__DOCUMENT SEGMENT__
▬▬▬

This past weekend, I did something with my husband that I never thought I'd do…
We went on a vacation without our kids!
Every since becoming a mom over six years ago, it's been one of the biggest joys of my life. It's also become a role that has defined me (for better or for worse). I feel guilty when I am away from my kids and really minimize the number of work commitments or travels that takes me away from them. Bob and I make sure not to be away for work at the same time because we already feel bad about leaving them for work when we need to. So, we have never both left them both at the same time for fun. However, this past weekend, we took a three night trip to Maui…just the two of us!
This was us 12 years ago on our honeymoon—the last time we went to Maui. People always say that you need to make time to focus on your relationship because that's the relationship that made your children, and it's one that needs to be nurtured first and foremost. And, yes, I know that must be true. But with everything else going on in our busy lives, our relationship always came after kids, after work, after bills, after all the other things that needed more attention. That's not to say my husband I haven't given each other attention. It's just that most of the time we are pretty good. We communicate well, and we are mostly on the same wavelength. So in some ways, it felt like we didn't need to feed the relationship as much. But we did…everyone does no matter how good things seem to be. Despite knowing that my marriage needed to be nurtured, I didn't really want to go…
The reasons I almost didn't take a vacation without my kids:
1. Guilt. It feels like luxury to go on vacation. It feels like an even bigger luxury to go on a vacation without your kids. I felt guilty for doing this totally luxurious thing.
2. I worried I would miss them. And I did…miss them. A lot. But we Facetimed everyday, and I was texted regular photos of them throughout the day so I knew what they were up to and that they were okay. Of course, everything we saw and did while we were away made us think about much our kids would have loved seeing those things, too.
3. I thought my heart would collapse. Especially after last week's horrendous shooting in Florida, I wanted to hold my babies forever and never let them out of my sight. So to go away without them felt torturous.
Honestly, I would have never initiated doing this. My husband had won a vacation package at a charity auction last year and surprised me. He knew I would never do it unless he somehow made it happen without asking me. And, he was totally right. We completely needed to reconnect and redefine us…separate from our kids.
The reasons you (and I and all parents) deserve a vacation without kids:
1. Reconnect with your partner. It's not just the "sexy time" stuff I am talking about here because you can do that at home, too. It's the dinners out just the two of you with no one else to feed. It's walking around, holding hands, exploring just the two of you—without no one else to take to the potty. It's that stuff you used to do before grown-up life took over.

▬▬▬

__INSTRUCTION A__
In the rows, reproduce verbatim every line from the one containing "Image resolution: width=1000" to the one containing "Looking at the", including both, and omit the pictures.
The text and the rows that follow it are unrelated and should be treated as separate material.

▬▬▬

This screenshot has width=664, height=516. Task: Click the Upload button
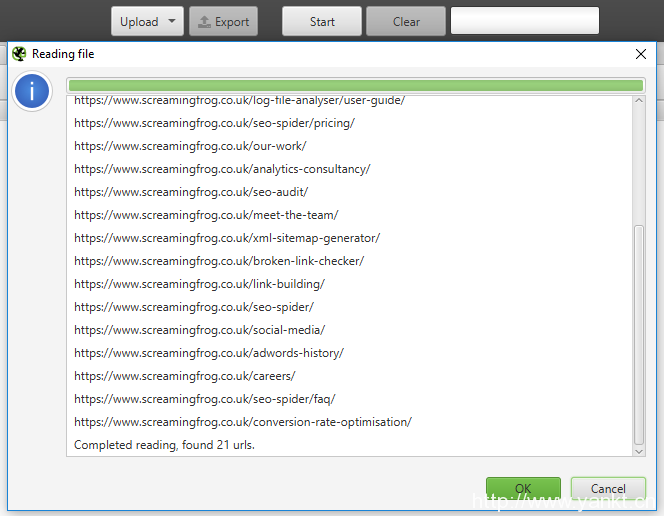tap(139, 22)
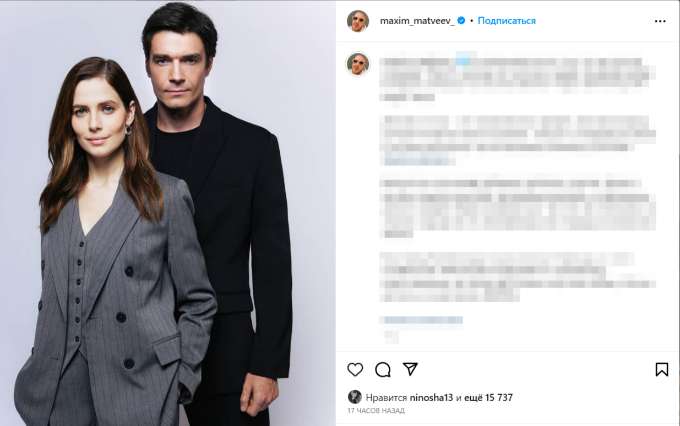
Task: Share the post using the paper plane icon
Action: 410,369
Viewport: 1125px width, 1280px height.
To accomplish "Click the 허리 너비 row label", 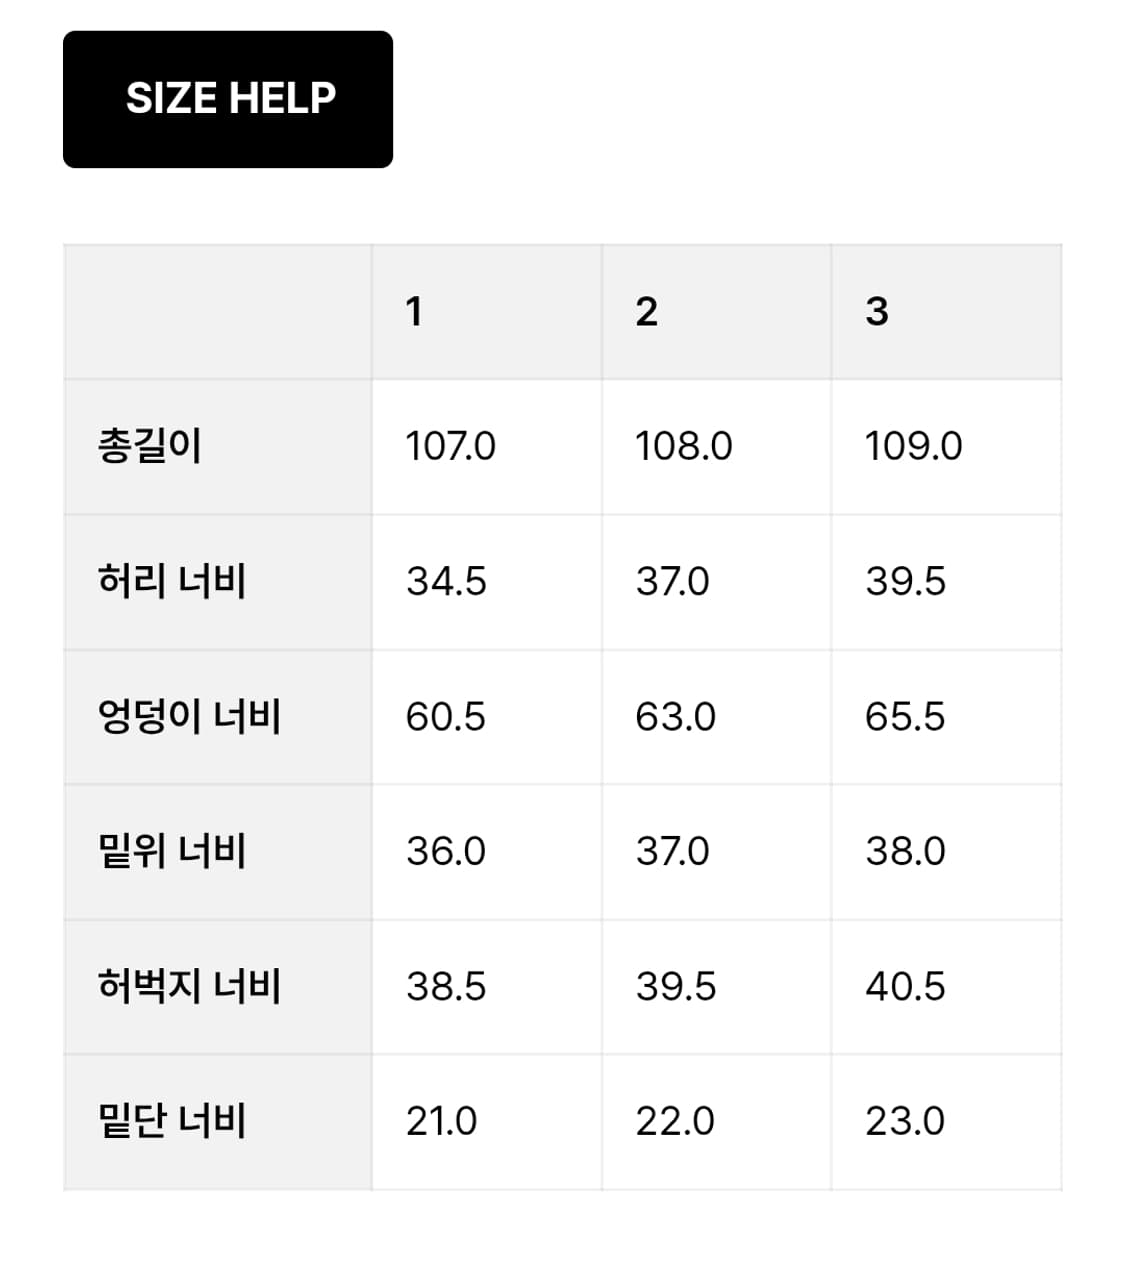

▬▬▬

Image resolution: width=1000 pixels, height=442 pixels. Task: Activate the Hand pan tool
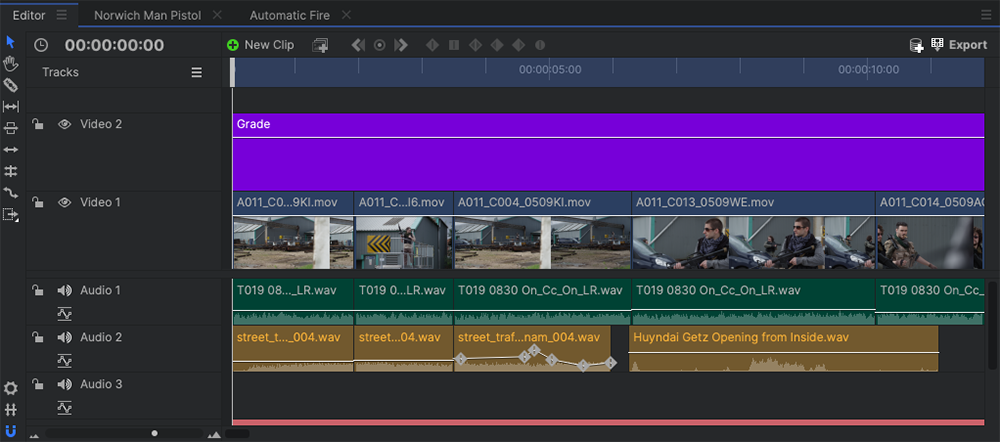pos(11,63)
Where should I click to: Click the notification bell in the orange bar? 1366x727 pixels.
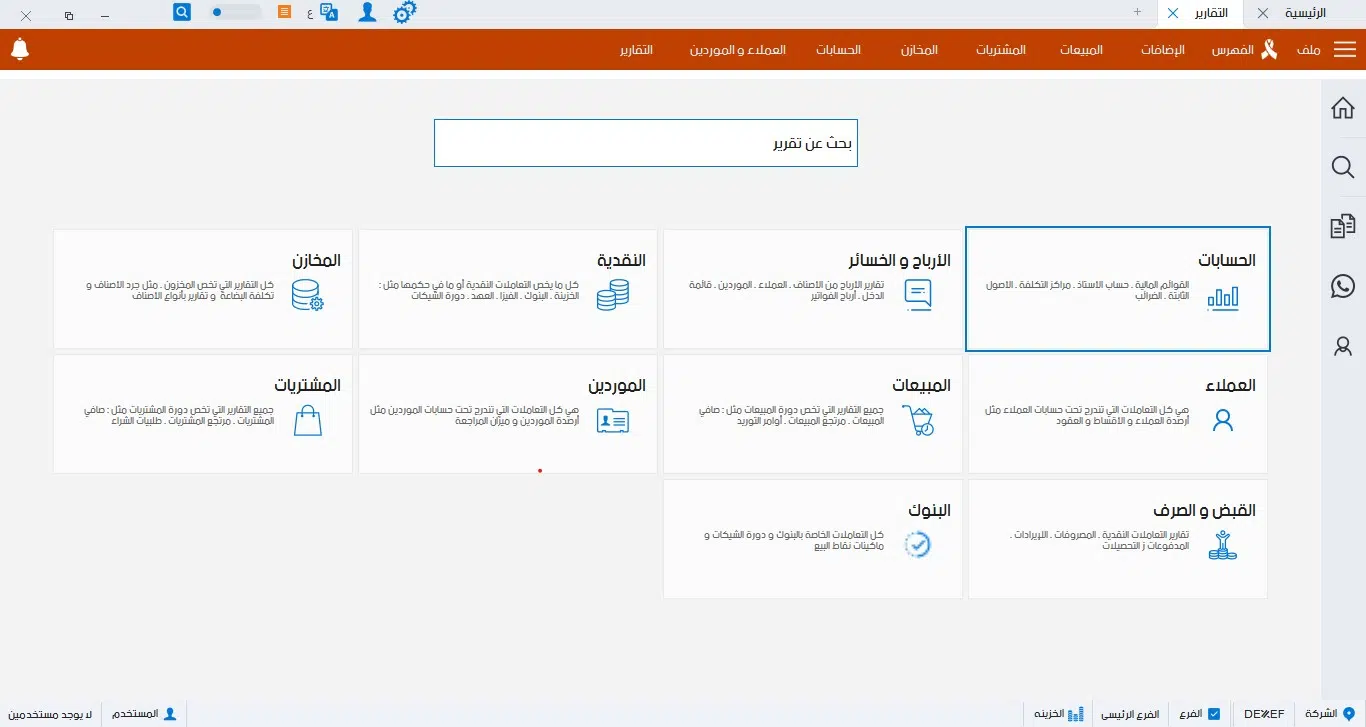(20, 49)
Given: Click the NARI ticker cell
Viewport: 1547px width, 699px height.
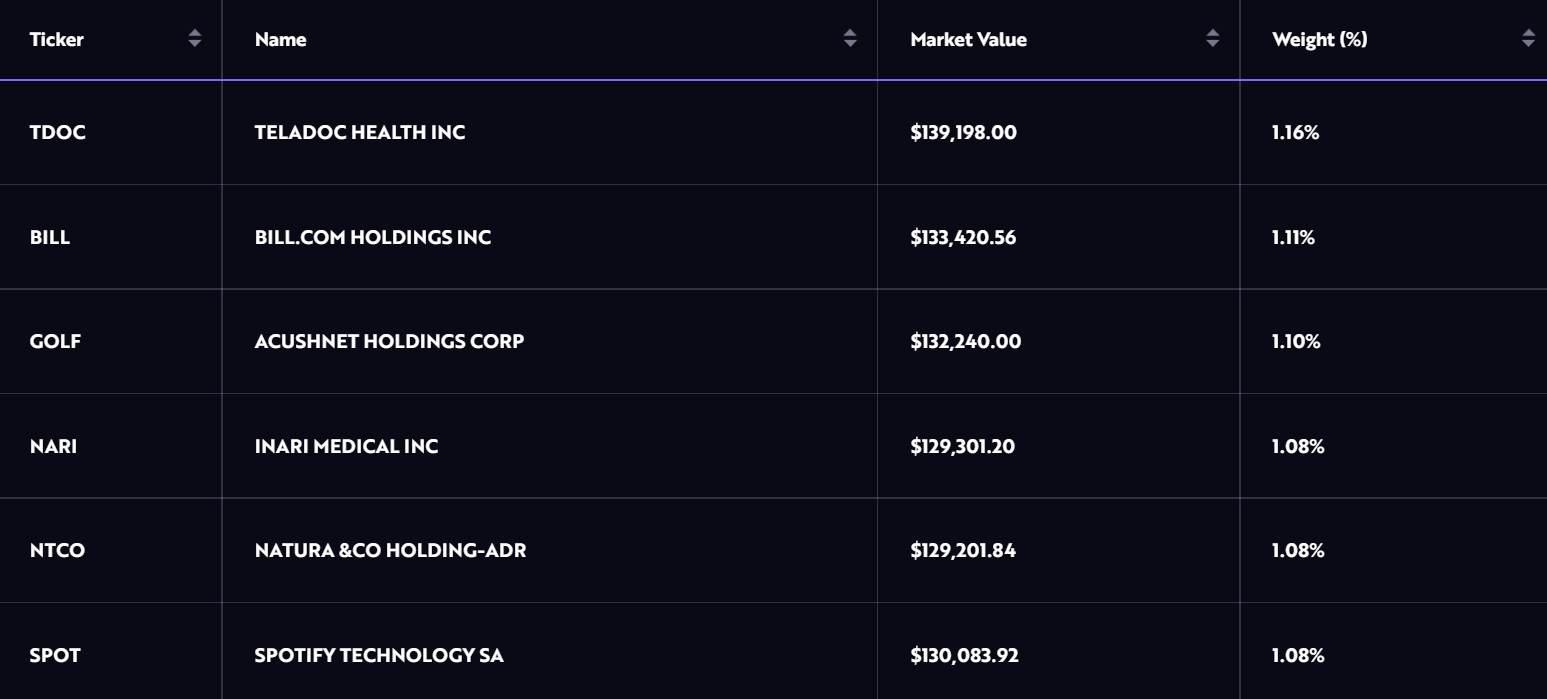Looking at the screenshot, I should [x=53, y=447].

▬▬▬

__INSTRUCTION B__
In the post about a vacation without kids, condense the paragraph beginning "Honestly, I would have never initiated" into a shorter version that keeps its main facts.

__CORRECT RESULT A__
Image resolution: width=1000 pixels, height=442 pixels. Task: Activate the Hand pan tool
pos(11,63)
Where should I click to: Click the notification bell in the orange bar? 1366x727 pixels.
(20, 49)
Given: Click the NARI ticker cell
Viewport: 1547px width, 699px height.
Looking at the screenshot, I should [x=53, y=447].

__CORRECT RESULT B__
I would never have planned this trip myself. Last year my husband won a vacation package at a charity auction and surprised me with it, knowing I would only go if he arranged it without asking. He was right: we badly needed to reconnect and redefine ourselves apart from our kids.